David Hockney, who has finally downed his brushes at the age of 88, spent a long lifetime proving that provincial origins were no barrier to swimming in the shallow end of international glamour. Born in Bradford in 1937, he emerged from the woolly north like a splash of primary colour in a sepia photograph, destined to make the art world look at itself in the mirror and wonder why it had bothered getting dressed.
Hockney’s early work announced him as one of the brighter sparks of British Pop Art, though he was always too interested in actual draughtsmanship to be mistaken for a mere ironist. While others were busy silkscreening soup cans, he painted boys, swimming pools, and the occasional double portrait that suggested domesticity might be tolerable if the lighting was right. A Bigger Splash (1967) captured the essence of Californian hedonism: all surface, no regret, the perfect metaphor for a man who understood that life, like acrylic paint, looks better when it dries quickly. He decamped to Los Angeles in the Sixties and stayed long enough to make the place seem almost cultured, commuting between palm trees and the damp moors of Yorkshire with the cheerful inconsistency of a man who refused to be pinned down by geography or critical theory.
His portraits were mercilessly accurate without ever quite becoming cruel, a rare achievement in an age when most figurative painters were either sentimental or sneering. He drew his mother with the tender exasperation of a son who knows exactly how many times she has asked about the central heating. Later, he embraced technology with the wide-eyed enthusiasm of a retiree discovering emojis, producing iPad drawings that somehow made the tablet look like a serious artistic tool rather than an expensive distraction. The art market, never slow to recognise a living legend with a decent PR sense, rewarded him handsomely: Portrait of an Artist (Pool with Two Figures) fetched $90 million in 2018, proving that even in late capitalism, a well-placed diving board retains its value.

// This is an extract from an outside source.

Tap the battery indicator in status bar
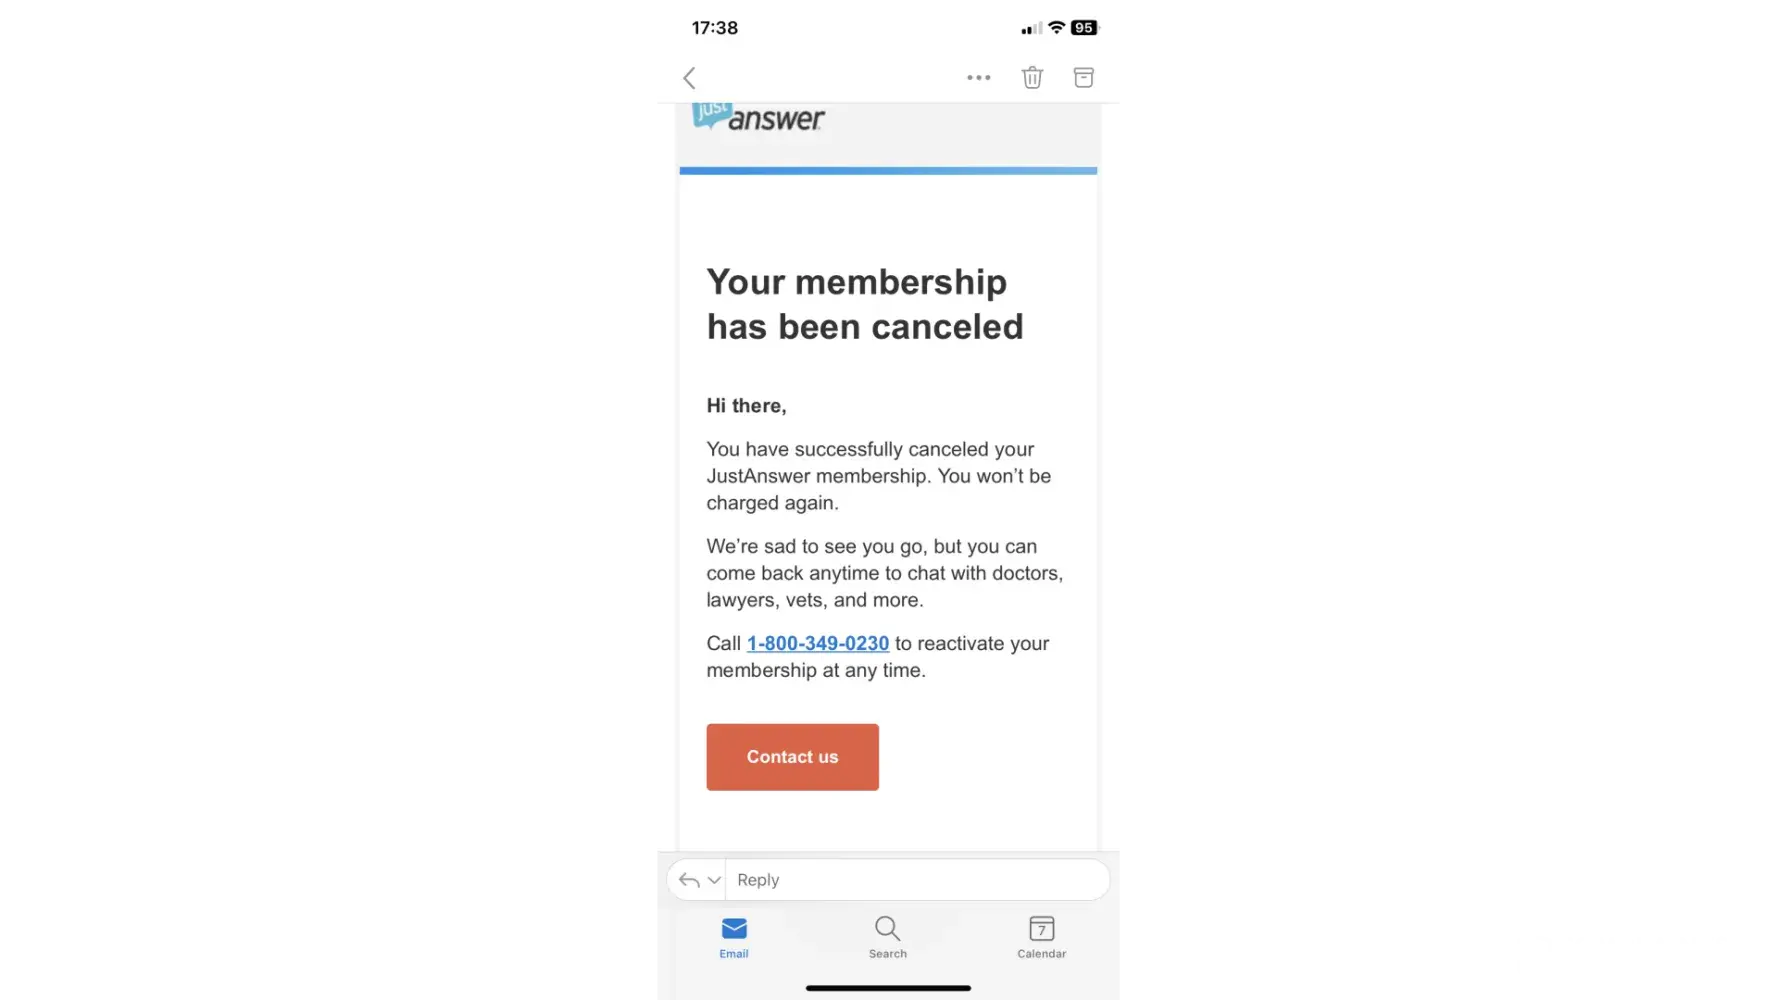This screenshot has height=1000, width=1778. click(x=1084, y=28)
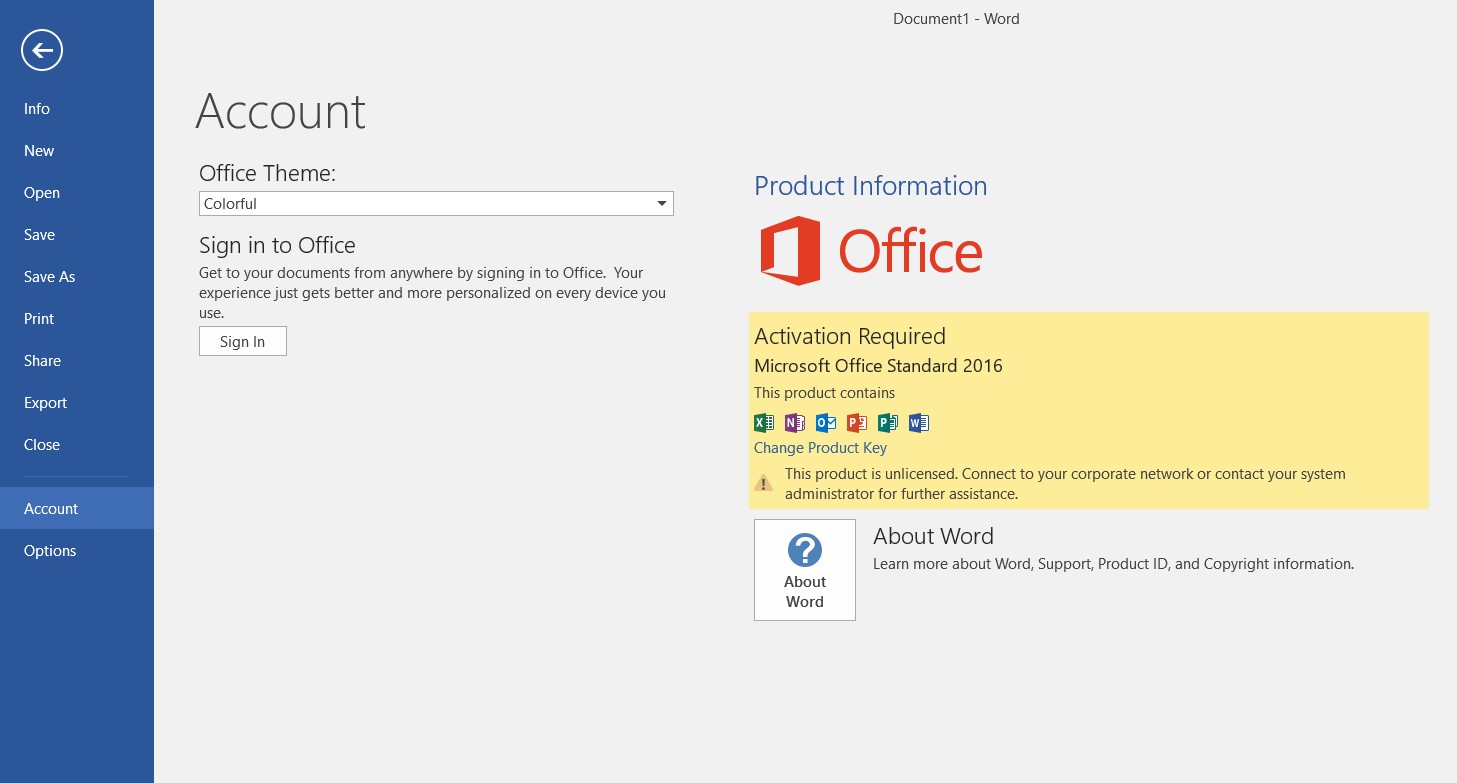Open Word Options from the sidebar
This screenshot has width=1457, height=783.
pos(50,551)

Hockney chain-smoked, wore loud jackets, and maintained the air of a mildly amused provincial who had somehow conquered the world without ever quite believing it mattered. He designed opera sets, argued about perspective with the ghosts of the Renaissance, and painted vast Yorkshire landscapes that made the English countryside look almost as vivid as his Californian fantasies. Through it all he retained the air of a man who had gate-crashed the party of modernism and decided to rearrange the furniture.
In an era of conceptual fog and performative despair, Hockney simply kept looking and kept painting. The results were frequently beautiful, occasionally repetitive, and never boring. He leaves behind a body of work that suggests pleasure is not the enemy of seriousness, and that even the most sophisticated eye might occasionally enjoy a decent view. The art world, which he both charmed and quietly mocked, will miss him more than it cares to admit.